Trecho extraído

-*-

Lembranças de todos os shows que Gal Costa fez em João Pessoa

Li nesta quarta-feira (09), aqui mesmo no Jornal da Paraíba, matéria que relembra os shows de Gal Costa (Foto/Divulgação) na Paraíba. Como o texto só mencionava três shows (em 1995, 2015 e 2019), registro, nesta quinta-feira (10), para ser justo com a memória, todas as passagens de Gal por João Pessoa.

Entre 1975 e 2019, Gal cantou dez vezes para a plateia pessoense. Foi pouco para uma artista com 55 anos de carreira, se tomarmos como referência o lançamento do primeiro álbum – Domingo, em parceria com Caetano Veloso, de 1967. Segue um pouco sobre cada show:

CANTAR, 1975

No Teatro Santa Roza. Turnê realizada a partir do álbum homônimo, produzido por Caetano Veloso. Em Cantar, Gal não era mais labareda. Voltara a ser veludo e cristal. Era cool, joãogilbertiana. Contava com o auxílio luxuosíssimo de João Donato nos arranjos e no teclado. Na passagem de Cantar por João Pessoa, o som pifou na primeira noite. Na segunda, Gal teve que fazer dois shows. Veludo, cristal e labareda foi como Nelsinho Motta definiu a voz da cantora.

-*-

Tarefas a fazer
1) Extraia do trecho sobre os shows de Gal Costa a parte que começa em "CANTAR, 1975" e segue até "voz da cantora.".
2) No trecho sobre os shows de Gal Costa, o que aconteceu na primeira noite da passagem de Cantar por João Pessoa?
3) Resuma em duas frases o trecho sobre os shows de Gal Costa.

Dados armazenados
-*-

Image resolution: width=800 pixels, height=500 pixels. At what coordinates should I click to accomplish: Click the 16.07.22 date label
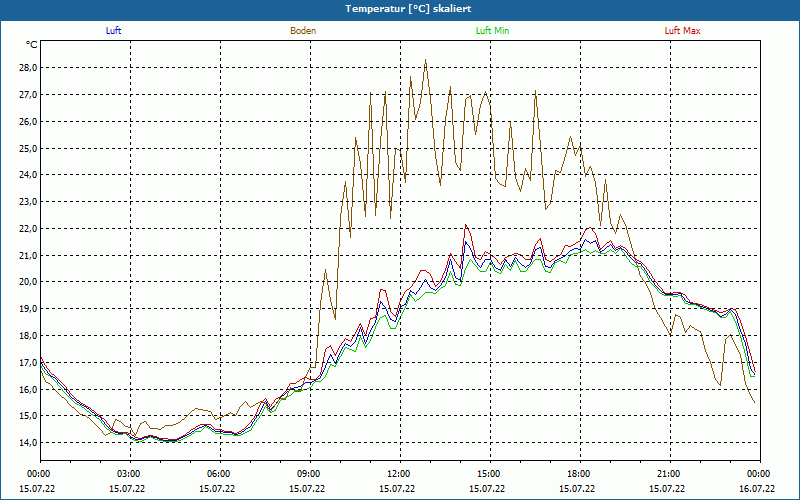757,489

-*-

Respostas das tarefas
1)
CANTAR, 1975

No Teatro Santa Roza. Turnê realizada a partir do álbum homônimo, produzido por Caetano Veloso. Em Cantar, Gal não era mais labareda. Voltara a ser veludo e cristal. Era cool, joãogilbertiana. Contava com o auxílio luxuosíssimo de João Donato nos arranjos e no teclado. Na passagem de Cantar por João Pessoa, o som pifou na primeira noite. Na segunda, Gal teve que fazer dois shows. Veludo, cristal e labareda foi como Nelsinho Motta definiu a voz da cantora.

2) O som pifou.

3) Como uma matéria do Jornal da Paraíba mencionava só três shows, o trecho registra todas as passagens de Gal Costa por João Pessoa, onde ela cantou dez vezes entre 1975 e 2019. A primeira foi Cantar, em 1975, no Teatro Santa Roza, turnê do álbum produzido por Caetano Veloso, em que o som pifou na primeira noite e Gal teve que fazer dois shows na segunda.